TASK GOAL
Your task is to retype, exactly and without pictures, the line holding "You are a computer-use agent." and each line that follows it to the end of the entries.

■ ■ ■ ■ ■

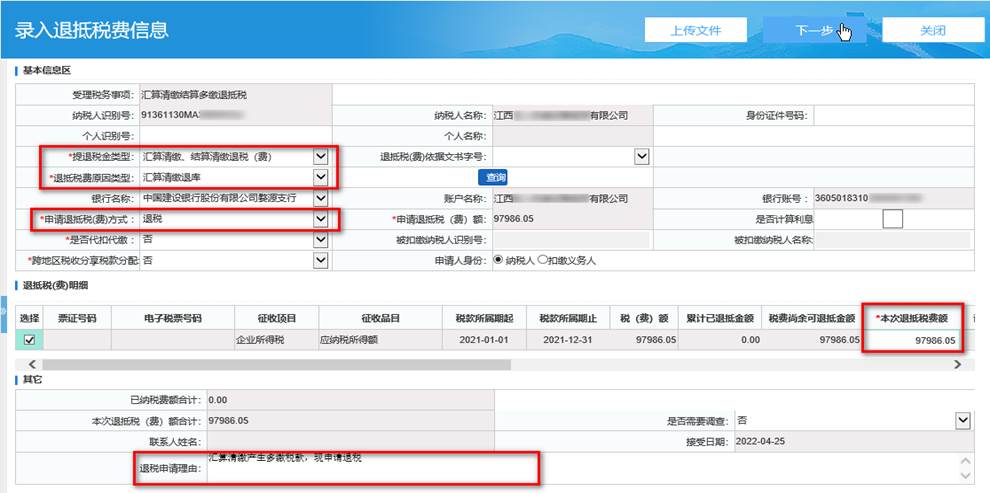The height and width of the screenshot is (493, 990).
Task: Open the 退抵税(费)依据文书字号 dropdown
Action: click(x=642, y=157)
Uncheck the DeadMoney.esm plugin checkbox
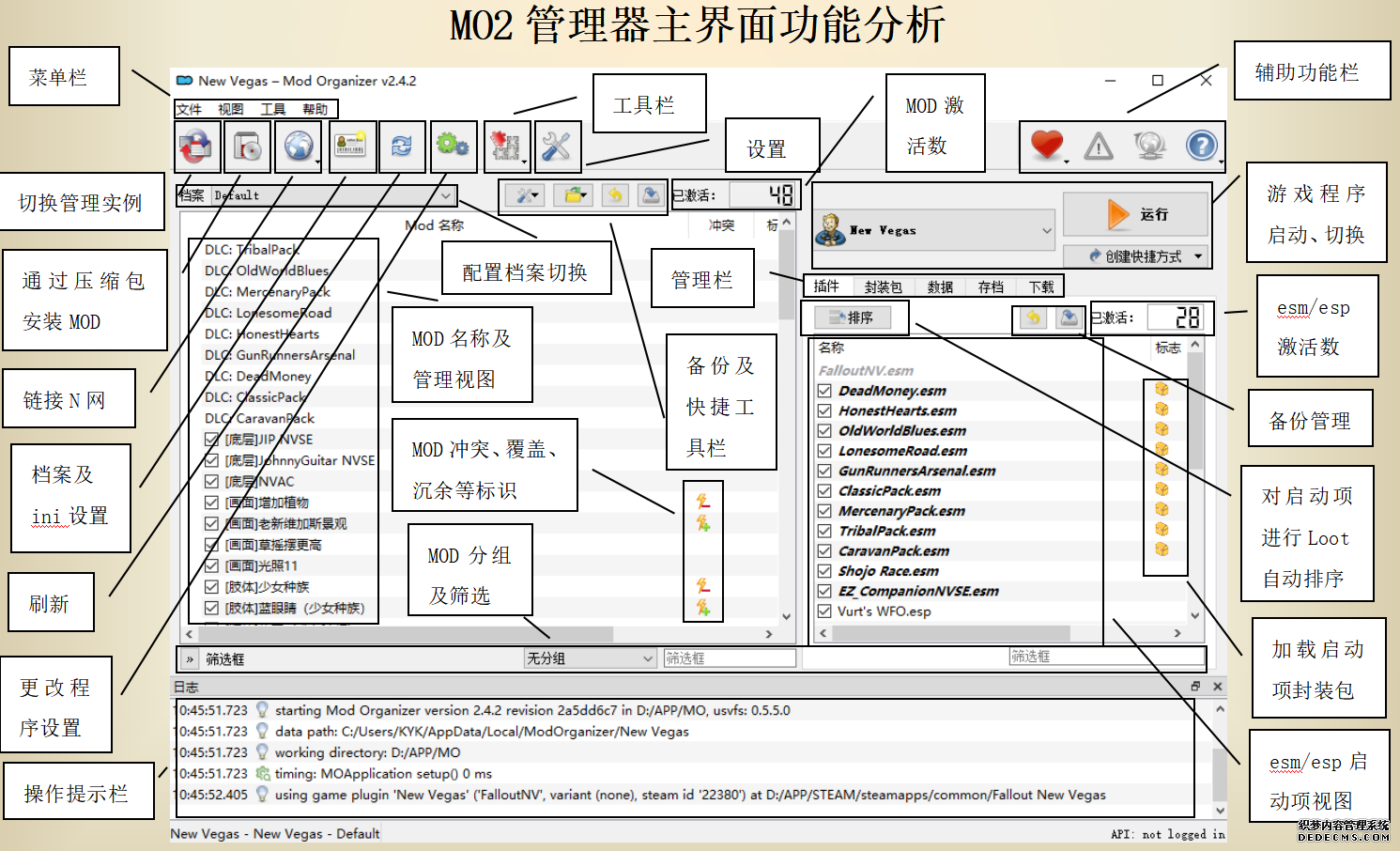The image size is (1400, 851). [824, 391]
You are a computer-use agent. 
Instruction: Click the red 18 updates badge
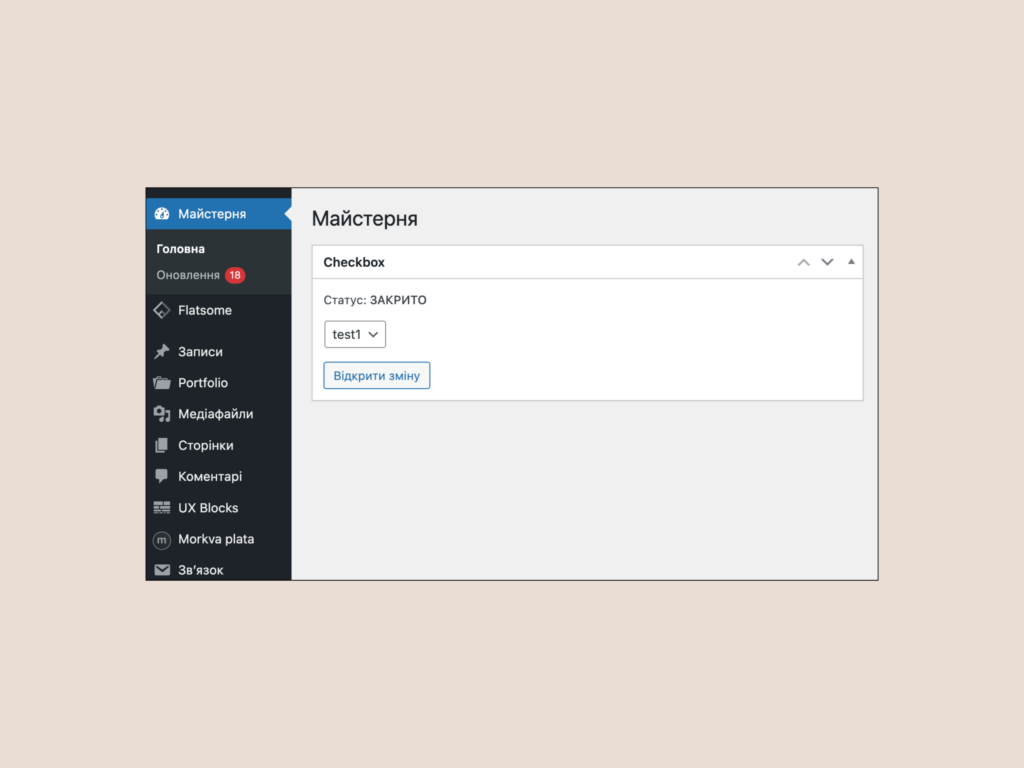(x=235, y=275)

■ ■ ■ ■ ■

RESULT
You are a computer-use agent. 
Instruction: Click the red 18 updates badge
(x=235, y=275)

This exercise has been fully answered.